Take a piece of paper and on it, at the three points of an imaginary equilateral triangle, draw three dots. Looking at that piece of paper, which pair of dots is closest to each other? There is no answer.
Now, take that same piece of paper and fold it in half along the midpoint between two dots so that the two dots are nearly touching each other. Ask yourself, again, which pair of dots is closest? The answer is obvious.

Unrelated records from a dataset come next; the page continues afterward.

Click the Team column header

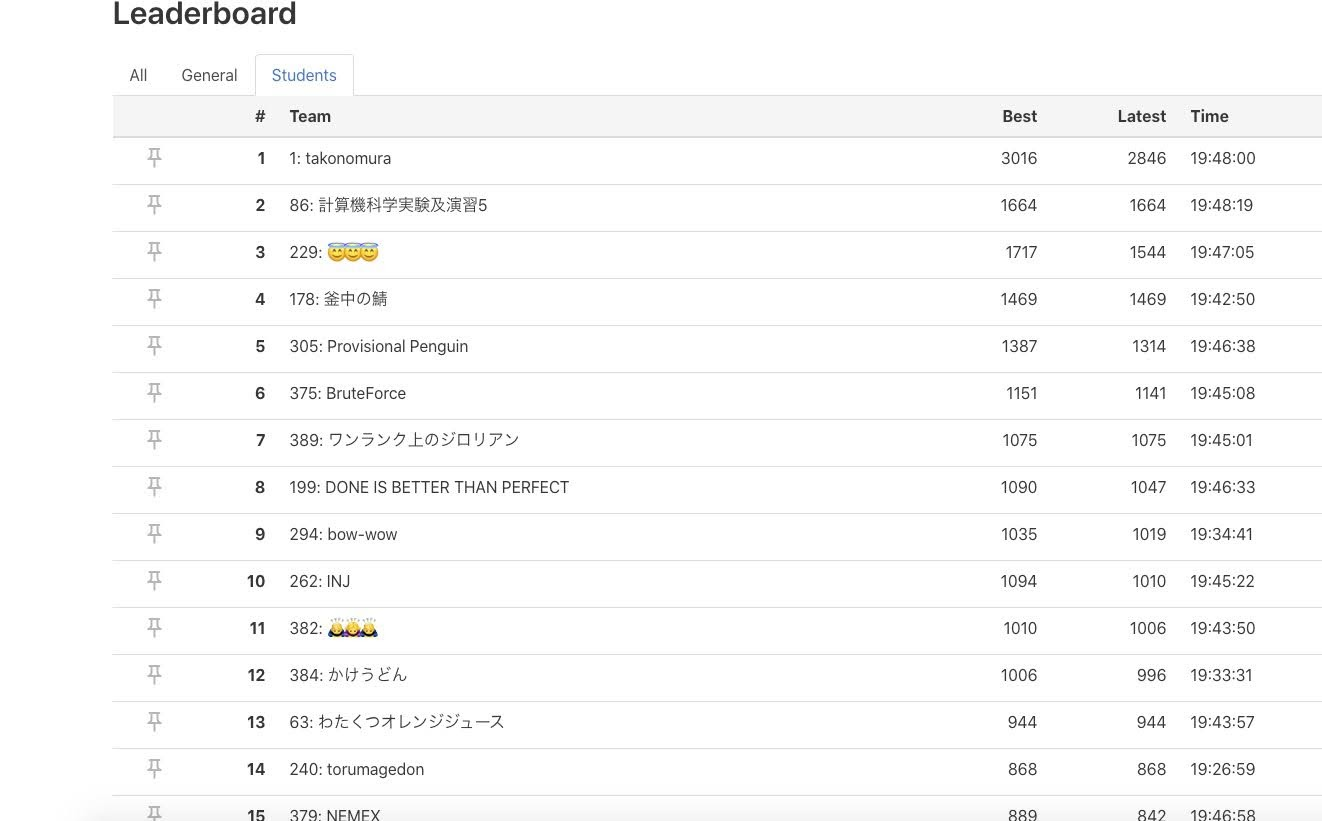310,116
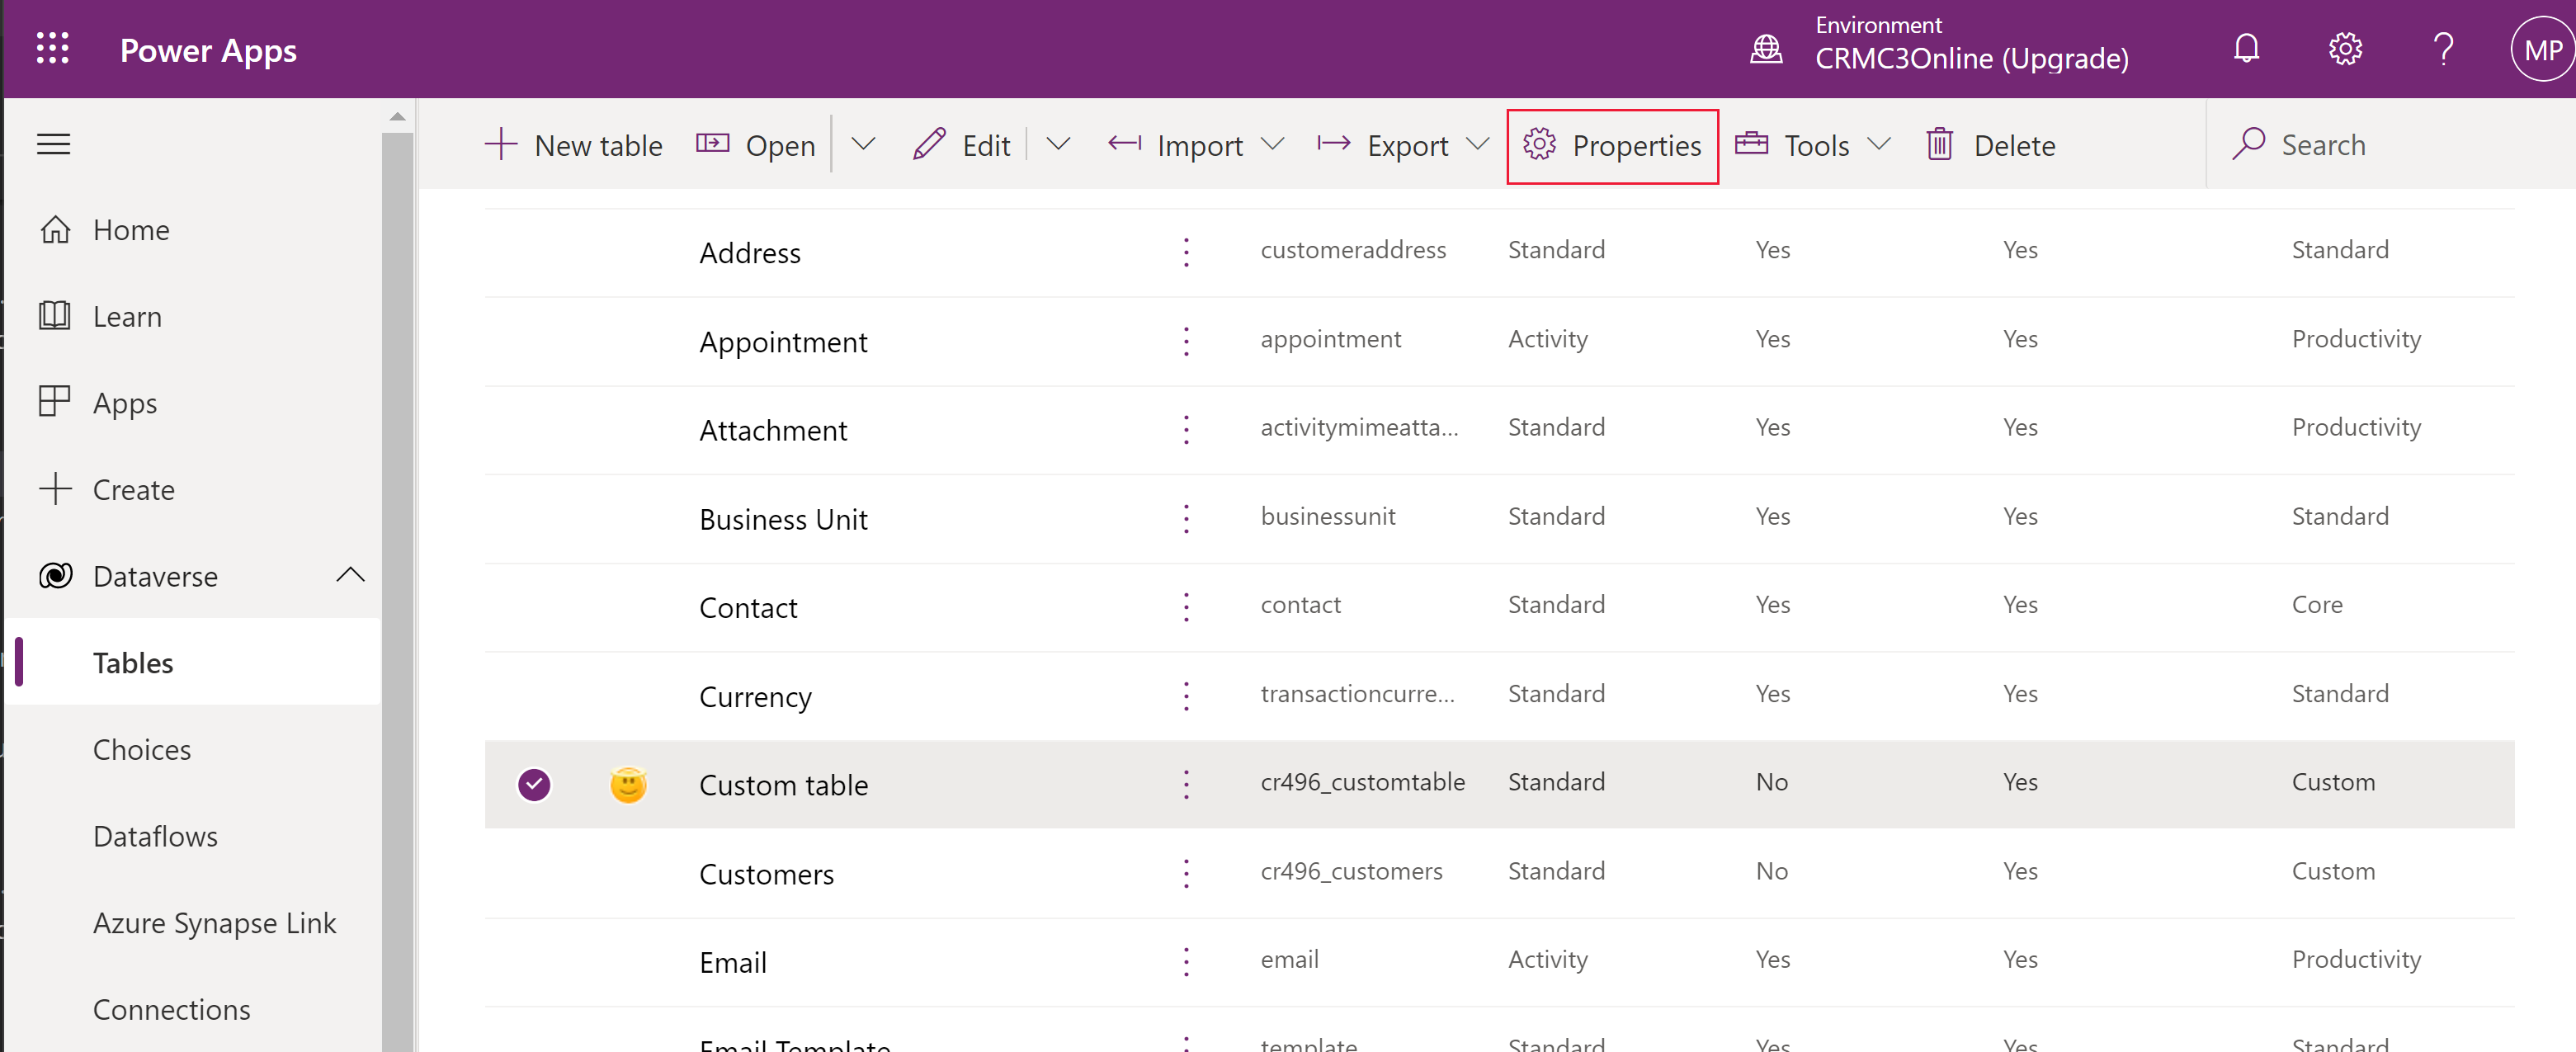Toggle the checkmark on Custom table
The width and height of the screenshot is (2576, 1052).
click(534, 782)
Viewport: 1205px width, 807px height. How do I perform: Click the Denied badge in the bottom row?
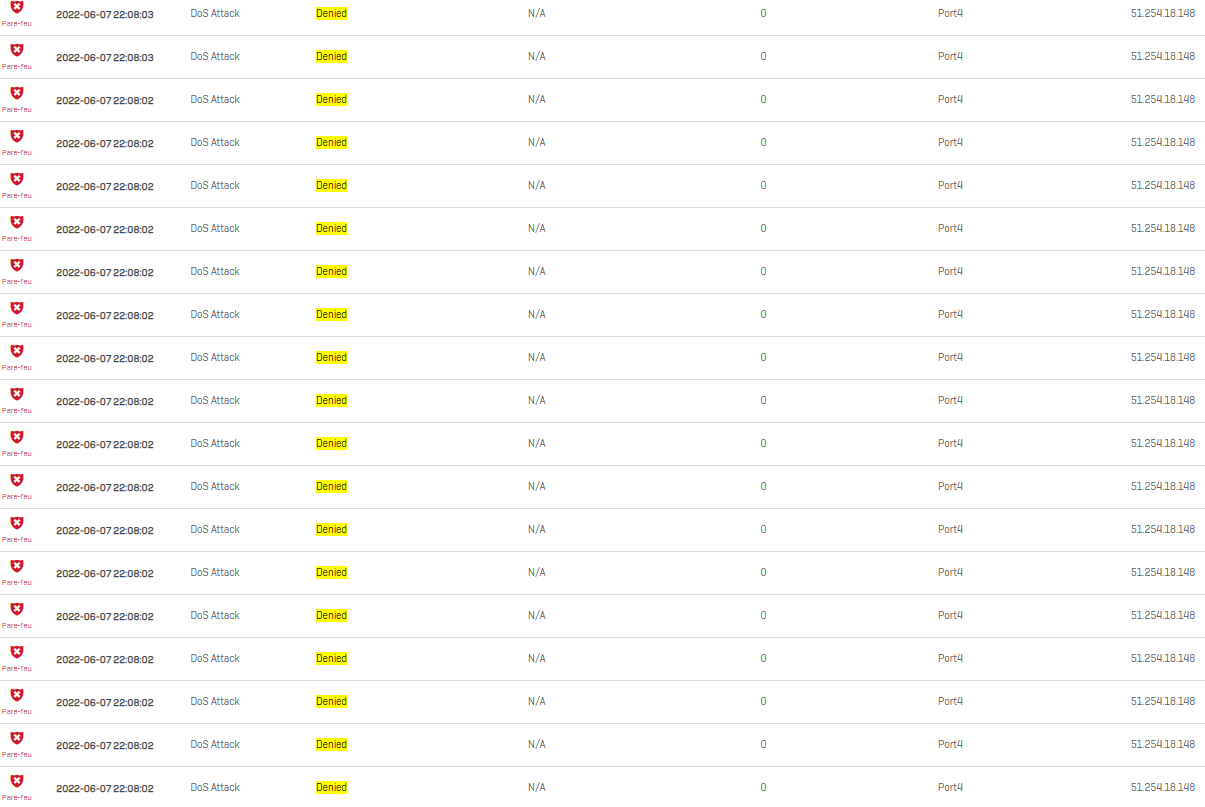pos(331,788)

What this exercise shows is the power of adding dimensions. When you are looking at the flat piece of paper with the three dots on it, you are seeing the situation in two dimensions. As soon as you fold the paper, however, you’ve introduced a new, third dimension. This is the power of adding dimensions: distances and relationships that may not have been apparent at lower dimensionality become clear when you increase the number of dimensions.
Why is this relevant to AI? To understand this, it is necessary to understand how transformers (a key element of large language models, or LLMs) work. The easiest way to understand this, is to look at a bit of history. (I’ll summarize a bit, and leave out some details, but I think that even if this story is not exactly an accurate historical record, it has proved invaluable to me in understanding how we got here.)
Translating text between two languages has been a challenge that computer scientists struggled with for a long time. Initial efforts focused primarily on essentially providing "dictionaries" that a program could use to look up what a word in one language would translate to in another. There are two major problems with this approach. The first is that not every pair of languages has a one-to-one correspondence of words, terms, or concepts. The second, and more concerning problem if you want to build a system that can translate any arbitrary text in one language into any arbitrary second language, is that the number of language pairs you’d need to have dictionaries for explodes combinatorically as you add more languages, and the number of examples in both languages that you need to build these dictionaries does not keep up.
It was at this point that the computer scientists hit on an idea: what if there existed some magical "universal" language. Then, you wouldn’t need to be concerned with every possible pair of languages. Instead, you could simply write a program that converted between every real language and this "universal" language, thus enabling translation between any arbitrary pair of languages via this intermediate. But how does one discover a "universal" language?